What this task involves ▸
Send back the line that contains "Task: Open the 文件 ribbon tab" and all lines following it through the end of the data below, exactly, omitting pictures.

Material for this task ▸
——————————
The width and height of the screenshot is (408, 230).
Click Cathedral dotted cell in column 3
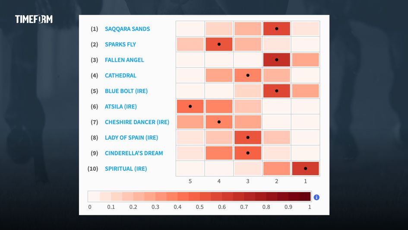click(248, 75)
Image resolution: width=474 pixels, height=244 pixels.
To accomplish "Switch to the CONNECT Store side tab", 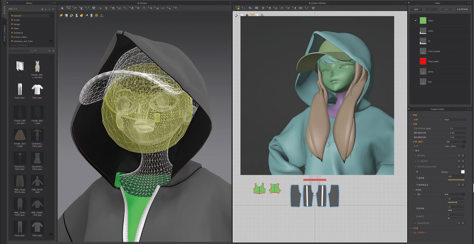I will pos(4,33).
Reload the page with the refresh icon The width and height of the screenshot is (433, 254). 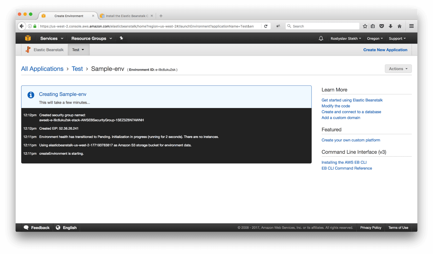pos(266,26)
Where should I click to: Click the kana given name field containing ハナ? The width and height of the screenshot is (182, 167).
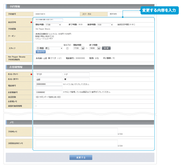[x=76, y=74]
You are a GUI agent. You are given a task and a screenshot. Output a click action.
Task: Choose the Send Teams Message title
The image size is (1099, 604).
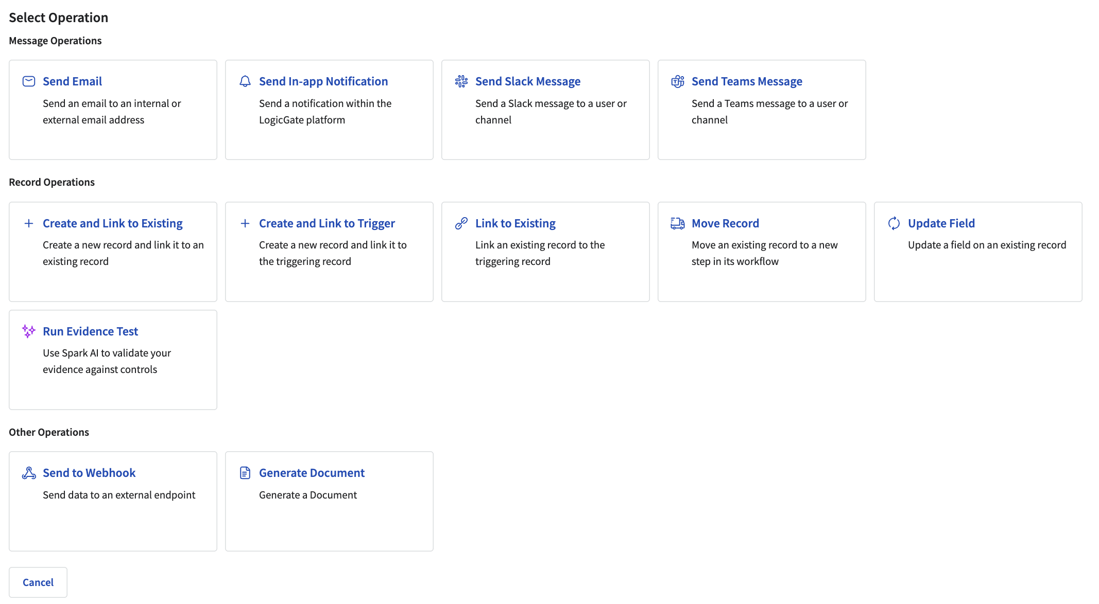click(x=747, y=81)
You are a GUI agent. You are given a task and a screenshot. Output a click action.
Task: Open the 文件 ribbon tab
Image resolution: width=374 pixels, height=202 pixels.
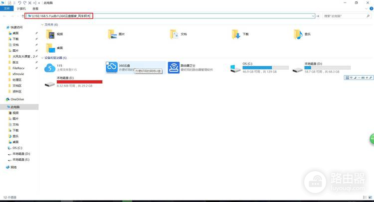pos(6,8)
——————————
Exercise output ▸
Task: Open the 文件 ribbon tab
Image resolution: width=374 pixels, height=202 pixels.
pos(6,8)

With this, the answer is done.